The energy crisis and the popular uprising had a direct impact on the ongoing municipal elections. A controversial decision by the Superior Electoral Court (TSE), at the request of the Regional Electoral Court (TRE) of Amapá, ordered the postponement of the elections exclusively in the capital. They were originally scheduled for last Sunday, and were rescheduled for December 13 and 27.

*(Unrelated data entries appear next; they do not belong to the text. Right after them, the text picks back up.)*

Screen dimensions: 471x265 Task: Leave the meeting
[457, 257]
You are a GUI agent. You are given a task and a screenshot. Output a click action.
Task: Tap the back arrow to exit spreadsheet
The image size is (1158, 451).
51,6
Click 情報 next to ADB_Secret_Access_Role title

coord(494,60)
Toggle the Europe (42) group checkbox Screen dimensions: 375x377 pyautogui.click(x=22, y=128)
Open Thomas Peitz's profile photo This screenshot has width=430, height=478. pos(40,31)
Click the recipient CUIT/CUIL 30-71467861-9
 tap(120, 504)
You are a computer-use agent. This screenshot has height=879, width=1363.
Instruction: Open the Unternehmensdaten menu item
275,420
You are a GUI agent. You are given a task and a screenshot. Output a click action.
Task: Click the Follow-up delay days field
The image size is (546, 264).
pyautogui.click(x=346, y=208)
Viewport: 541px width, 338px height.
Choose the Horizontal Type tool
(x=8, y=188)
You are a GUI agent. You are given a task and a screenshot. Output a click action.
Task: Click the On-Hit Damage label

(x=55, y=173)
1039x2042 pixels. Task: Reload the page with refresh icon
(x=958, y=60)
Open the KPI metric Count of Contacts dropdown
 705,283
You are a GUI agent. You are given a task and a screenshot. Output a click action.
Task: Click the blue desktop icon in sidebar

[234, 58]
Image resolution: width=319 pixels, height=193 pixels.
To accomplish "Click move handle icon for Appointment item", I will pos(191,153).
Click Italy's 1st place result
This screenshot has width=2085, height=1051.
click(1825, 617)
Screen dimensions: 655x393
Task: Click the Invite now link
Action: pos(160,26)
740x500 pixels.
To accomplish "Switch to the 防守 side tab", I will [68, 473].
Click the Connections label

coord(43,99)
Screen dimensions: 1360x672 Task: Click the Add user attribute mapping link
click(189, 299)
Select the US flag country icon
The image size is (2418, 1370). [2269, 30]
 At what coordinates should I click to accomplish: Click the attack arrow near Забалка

The decision was made a few hours after the release of a poll showing a vertiginous drop in voting intentions for the first-place candidate, Josiel Alcolumbre of the Democrats (DEM). Josiel is brother of Senate President Davi Alcolumbre, also of the DEM, and is supported by the current mayor of Macapá and the governor of the state. His poll numbers fell from 35 percent to 26 percent, in proportion to the growth of those rejecting his candidacy, which rose from 27 percent to 36 percent.
On Thursday, the Federal Court ordered the removal for a month of the board of the National Electrical Energy Agency (Aneel) and the National Electric System Operator (ONS), allegedly to prevent them from interfering with investigations into the causes of the blackout.
The judge in the case, João Bosco Costa Soares, declared: “I understand that more diligence was needed on the part of Aneel and ONS, especially regarding the charging of the contracted company for repairs on the first transformer that had been under maintenance since December 2019.” Bosco also stated that the blackout was “caused by a succession of ‘Federal Governments’ that neglected to properly plan public policies for the production, transmission and distribution of electricity.”
The consequences of this foretold disaster, which benefited companies such as Isolux Corsán, are now being inflicted upon the population of Amapá and the entire Brazilian working class. Through a provisional measure, the Bolsonaro administration will distribute the costs of the emergency actions taken in Amapá in the light bills of all Brazilians; that is, they will be literally paid for by the workers themselves.
Contrary to all claims by the federal and state governments that the crisis is already under control, this week’s blackout made clear that the situation is as far from over as is the popular discontent.
That this energy crisis is occurring simultaneously with the COVID-19 pandemic is no mere coincidence. Both are rooted in the deep crisis of the capitalist system and its inability to meet essential social needs. The defense of the most basic conditions of human existence depends upon the establishment of socialist governments of the working class in Brazil and throughout the world.